#### Available data ####

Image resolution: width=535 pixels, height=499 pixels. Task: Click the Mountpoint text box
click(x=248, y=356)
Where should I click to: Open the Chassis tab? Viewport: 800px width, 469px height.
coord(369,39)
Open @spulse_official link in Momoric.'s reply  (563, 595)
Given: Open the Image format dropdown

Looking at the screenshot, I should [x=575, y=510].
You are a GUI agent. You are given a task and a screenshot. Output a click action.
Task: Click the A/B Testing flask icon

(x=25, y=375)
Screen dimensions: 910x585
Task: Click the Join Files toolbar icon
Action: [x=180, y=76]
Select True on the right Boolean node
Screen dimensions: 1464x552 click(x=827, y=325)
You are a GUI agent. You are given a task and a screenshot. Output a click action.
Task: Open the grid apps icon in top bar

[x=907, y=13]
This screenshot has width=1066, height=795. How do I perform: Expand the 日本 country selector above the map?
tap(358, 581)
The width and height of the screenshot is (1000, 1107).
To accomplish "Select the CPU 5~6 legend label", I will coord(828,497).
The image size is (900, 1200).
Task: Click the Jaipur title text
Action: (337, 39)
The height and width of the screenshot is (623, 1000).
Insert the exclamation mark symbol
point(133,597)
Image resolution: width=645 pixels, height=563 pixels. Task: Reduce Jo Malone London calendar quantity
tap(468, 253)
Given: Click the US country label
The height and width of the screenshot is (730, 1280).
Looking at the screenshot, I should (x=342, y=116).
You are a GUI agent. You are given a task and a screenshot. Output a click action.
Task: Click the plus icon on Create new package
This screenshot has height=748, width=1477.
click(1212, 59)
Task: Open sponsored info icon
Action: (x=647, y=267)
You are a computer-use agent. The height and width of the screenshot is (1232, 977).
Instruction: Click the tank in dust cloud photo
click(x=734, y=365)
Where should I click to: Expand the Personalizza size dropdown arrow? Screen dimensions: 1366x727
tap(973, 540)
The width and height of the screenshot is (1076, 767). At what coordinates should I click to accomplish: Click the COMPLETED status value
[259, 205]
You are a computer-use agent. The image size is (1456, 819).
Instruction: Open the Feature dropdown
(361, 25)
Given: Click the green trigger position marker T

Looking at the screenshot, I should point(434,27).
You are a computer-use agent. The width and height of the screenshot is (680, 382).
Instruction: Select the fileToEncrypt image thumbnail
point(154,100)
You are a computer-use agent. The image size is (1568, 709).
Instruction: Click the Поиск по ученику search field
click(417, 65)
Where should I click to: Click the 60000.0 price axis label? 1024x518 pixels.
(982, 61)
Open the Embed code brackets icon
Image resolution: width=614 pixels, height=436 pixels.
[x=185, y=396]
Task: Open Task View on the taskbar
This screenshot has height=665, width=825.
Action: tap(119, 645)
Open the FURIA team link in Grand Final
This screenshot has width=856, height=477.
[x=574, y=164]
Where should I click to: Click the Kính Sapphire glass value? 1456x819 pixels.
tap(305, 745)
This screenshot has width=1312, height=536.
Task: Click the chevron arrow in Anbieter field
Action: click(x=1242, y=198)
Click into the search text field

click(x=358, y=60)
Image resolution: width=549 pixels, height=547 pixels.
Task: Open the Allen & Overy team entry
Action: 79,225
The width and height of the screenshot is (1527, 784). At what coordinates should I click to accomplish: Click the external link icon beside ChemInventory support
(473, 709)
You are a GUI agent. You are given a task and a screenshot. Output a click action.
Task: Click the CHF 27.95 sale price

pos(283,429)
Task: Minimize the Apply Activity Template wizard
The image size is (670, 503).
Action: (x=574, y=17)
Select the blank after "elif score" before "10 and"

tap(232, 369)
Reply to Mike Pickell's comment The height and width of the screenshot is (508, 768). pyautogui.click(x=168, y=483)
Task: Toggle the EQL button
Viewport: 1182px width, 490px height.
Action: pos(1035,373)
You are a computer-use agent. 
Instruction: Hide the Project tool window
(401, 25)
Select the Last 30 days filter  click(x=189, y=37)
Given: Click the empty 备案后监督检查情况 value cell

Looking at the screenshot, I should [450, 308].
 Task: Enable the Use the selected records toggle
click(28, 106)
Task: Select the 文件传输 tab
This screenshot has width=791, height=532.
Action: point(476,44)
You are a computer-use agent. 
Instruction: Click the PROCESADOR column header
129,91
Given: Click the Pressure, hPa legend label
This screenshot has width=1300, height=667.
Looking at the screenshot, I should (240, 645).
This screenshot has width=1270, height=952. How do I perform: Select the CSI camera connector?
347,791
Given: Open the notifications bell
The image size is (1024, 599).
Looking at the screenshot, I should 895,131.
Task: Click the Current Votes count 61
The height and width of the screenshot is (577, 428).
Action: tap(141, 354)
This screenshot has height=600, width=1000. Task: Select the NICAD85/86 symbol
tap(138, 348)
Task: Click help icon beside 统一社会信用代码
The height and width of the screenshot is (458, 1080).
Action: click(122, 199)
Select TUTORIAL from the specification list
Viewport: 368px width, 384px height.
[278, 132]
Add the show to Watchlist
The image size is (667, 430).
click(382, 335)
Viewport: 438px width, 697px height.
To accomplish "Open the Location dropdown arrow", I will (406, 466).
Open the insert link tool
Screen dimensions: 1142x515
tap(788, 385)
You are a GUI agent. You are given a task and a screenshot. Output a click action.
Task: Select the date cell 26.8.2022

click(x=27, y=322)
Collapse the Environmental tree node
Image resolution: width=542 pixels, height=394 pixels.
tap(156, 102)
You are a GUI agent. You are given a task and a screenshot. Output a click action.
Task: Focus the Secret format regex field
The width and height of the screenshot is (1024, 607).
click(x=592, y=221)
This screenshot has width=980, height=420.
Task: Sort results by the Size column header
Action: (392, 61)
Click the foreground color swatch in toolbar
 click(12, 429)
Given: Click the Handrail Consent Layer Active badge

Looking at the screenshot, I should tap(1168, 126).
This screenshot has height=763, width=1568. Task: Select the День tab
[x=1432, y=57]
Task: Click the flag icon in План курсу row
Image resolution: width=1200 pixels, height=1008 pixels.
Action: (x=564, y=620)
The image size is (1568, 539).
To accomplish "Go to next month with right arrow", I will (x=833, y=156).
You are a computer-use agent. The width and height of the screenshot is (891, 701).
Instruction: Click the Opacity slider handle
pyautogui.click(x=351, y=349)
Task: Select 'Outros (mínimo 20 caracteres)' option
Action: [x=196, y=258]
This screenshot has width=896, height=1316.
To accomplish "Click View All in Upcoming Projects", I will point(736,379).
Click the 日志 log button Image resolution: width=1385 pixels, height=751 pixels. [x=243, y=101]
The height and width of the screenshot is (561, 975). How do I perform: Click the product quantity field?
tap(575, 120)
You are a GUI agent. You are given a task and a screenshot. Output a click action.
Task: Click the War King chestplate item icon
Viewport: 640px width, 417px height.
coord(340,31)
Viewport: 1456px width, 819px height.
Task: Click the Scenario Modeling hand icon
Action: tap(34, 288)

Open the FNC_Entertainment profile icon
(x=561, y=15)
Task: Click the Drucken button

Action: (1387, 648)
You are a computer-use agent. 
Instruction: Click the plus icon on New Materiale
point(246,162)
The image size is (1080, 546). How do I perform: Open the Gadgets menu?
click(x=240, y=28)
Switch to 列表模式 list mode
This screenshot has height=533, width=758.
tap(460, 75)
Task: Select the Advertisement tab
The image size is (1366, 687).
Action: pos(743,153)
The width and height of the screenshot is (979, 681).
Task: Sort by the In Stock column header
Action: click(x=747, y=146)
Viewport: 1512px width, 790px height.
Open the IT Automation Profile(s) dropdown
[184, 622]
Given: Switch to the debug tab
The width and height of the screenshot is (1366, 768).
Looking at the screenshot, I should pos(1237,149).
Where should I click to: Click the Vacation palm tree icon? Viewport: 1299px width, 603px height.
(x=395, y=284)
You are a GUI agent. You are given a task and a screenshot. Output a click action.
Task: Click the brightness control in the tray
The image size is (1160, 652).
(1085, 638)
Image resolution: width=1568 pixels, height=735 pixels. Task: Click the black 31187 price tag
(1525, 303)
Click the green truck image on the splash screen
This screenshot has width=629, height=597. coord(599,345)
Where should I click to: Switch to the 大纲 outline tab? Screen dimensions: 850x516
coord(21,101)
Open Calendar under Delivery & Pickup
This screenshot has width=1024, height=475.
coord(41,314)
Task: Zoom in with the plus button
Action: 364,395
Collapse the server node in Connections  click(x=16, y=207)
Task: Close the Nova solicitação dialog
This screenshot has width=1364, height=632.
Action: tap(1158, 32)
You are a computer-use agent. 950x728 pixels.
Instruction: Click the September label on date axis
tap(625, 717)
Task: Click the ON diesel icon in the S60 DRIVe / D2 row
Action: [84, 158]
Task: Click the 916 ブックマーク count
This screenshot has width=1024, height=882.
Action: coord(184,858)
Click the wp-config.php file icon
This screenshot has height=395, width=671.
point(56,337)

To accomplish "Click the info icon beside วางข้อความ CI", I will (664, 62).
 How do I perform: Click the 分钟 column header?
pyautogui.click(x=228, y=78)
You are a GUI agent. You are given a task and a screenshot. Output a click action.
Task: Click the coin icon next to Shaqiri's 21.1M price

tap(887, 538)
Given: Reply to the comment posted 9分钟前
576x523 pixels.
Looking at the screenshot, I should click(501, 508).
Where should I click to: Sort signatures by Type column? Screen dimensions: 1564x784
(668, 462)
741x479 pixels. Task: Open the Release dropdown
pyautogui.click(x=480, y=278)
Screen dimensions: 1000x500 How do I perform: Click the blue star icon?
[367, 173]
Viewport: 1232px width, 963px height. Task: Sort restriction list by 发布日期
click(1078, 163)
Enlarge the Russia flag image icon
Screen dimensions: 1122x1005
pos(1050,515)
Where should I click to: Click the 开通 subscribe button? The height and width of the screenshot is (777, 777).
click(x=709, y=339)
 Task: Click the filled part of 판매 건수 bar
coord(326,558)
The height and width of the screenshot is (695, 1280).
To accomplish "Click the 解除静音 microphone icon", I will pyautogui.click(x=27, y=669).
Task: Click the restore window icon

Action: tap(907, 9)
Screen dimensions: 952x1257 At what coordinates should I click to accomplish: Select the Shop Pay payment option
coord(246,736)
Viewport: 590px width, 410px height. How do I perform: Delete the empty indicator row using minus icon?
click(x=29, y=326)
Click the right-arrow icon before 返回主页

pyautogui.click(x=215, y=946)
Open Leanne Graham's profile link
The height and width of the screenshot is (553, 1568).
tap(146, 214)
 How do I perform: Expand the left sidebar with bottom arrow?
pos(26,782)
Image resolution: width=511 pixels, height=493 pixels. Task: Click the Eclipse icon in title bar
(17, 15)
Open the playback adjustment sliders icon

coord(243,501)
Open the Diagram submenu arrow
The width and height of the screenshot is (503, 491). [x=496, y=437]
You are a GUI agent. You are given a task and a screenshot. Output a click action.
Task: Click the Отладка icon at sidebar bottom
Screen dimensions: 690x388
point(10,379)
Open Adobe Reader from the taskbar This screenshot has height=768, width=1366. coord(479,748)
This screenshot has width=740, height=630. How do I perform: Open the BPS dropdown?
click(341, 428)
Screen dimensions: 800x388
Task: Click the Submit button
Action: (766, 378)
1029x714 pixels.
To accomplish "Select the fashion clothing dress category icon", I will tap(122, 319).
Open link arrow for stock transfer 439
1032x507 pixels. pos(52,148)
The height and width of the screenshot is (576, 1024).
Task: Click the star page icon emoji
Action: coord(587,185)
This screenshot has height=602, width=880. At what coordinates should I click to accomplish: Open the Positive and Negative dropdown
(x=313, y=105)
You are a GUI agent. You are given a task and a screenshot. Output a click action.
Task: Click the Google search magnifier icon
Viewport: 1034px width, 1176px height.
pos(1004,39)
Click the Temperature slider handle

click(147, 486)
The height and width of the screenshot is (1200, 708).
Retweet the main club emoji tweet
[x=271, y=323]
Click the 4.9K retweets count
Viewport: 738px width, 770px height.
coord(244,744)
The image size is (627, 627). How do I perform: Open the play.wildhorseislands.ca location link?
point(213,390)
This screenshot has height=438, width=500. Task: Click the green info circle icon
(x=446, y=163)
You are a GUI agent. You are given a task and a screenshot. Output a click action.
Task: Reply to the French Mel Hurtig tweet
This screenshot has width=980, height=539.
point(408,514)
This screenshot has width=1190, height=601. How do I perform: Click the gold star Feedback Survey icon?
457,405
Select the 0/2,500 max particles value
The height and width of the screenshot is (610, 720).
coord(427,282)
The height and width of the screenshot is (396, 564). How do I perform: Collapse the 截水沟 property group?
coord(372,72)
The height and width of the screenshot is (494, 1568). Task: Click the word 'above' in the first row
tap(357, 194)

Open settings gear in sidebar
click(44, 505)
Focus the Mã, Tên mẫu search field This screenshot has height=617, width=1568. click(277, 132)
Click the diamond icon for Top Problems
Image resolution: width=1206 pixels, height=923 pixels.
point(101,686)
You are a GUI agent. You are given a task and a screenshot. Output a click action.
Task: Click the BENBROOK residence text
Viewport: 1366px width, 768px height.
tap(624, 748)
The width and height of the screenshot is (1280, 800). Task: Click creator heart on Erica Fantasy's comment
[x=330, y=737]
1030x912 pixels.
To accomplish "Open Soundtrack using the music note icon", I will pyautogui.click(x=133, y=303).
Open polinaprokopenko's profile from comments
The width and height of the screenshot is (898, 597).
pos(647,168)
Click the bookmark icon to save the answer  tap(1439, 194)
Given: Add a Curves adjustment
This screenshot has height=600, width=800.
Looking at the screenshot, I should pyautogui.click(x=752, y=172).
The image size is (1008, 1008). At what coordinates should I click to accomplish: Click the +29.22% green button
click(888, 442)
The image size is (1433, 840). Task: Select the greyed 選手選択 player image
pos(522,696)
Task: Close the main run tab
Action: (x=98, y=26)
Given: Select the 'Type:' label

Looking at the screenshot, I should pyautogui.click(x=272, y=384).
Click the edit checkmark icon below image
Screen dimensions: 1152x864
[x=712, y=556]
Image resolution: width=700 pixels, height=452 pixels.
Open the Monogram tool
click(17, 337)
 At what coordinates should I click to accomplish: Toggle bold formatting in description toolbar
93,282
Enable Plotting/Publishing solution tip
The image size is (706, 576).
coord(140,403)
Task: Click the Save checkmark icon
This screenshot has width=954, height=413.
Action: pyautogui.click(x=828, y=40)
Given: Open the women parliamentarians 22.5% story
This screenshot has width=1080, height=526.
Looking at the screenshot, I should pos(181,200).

####

• Action item: Counting the line that contains "Given: Open the women" as the first, copy exactly every line through the end of the records, and nothing else.

• Answer section:
Given: Open the women parliamentarians 22.5% story
This screenshot has width=1080, height=526.
Looking at the screenshot, I should pos(181,200).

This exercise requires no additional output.